### Material for the task ###

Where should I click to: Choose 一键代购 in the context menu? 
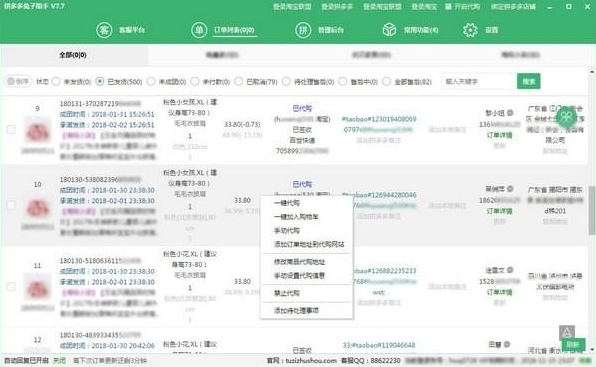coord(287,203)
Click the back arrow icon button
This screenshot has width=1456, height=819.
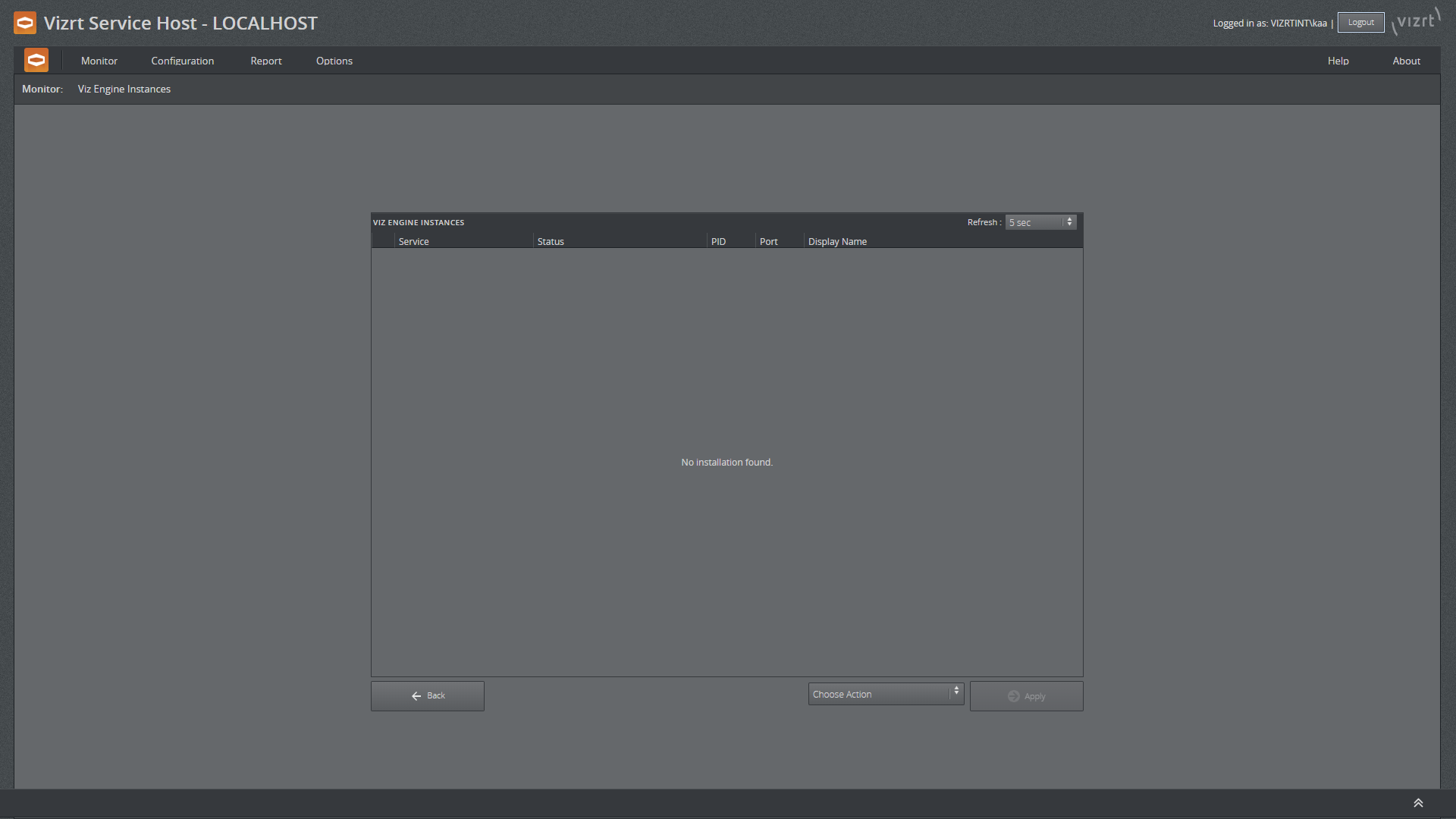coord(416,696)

###

Work to be completed
Would you copy the records word for word, without any of their pictures?

Output for this exercise
Where should I click to: Choose 一键代购 in the context menu? 
coord(287,203)
Click the back arrow icon button
This screenshot has width=1456, height=819.
coord(416,696)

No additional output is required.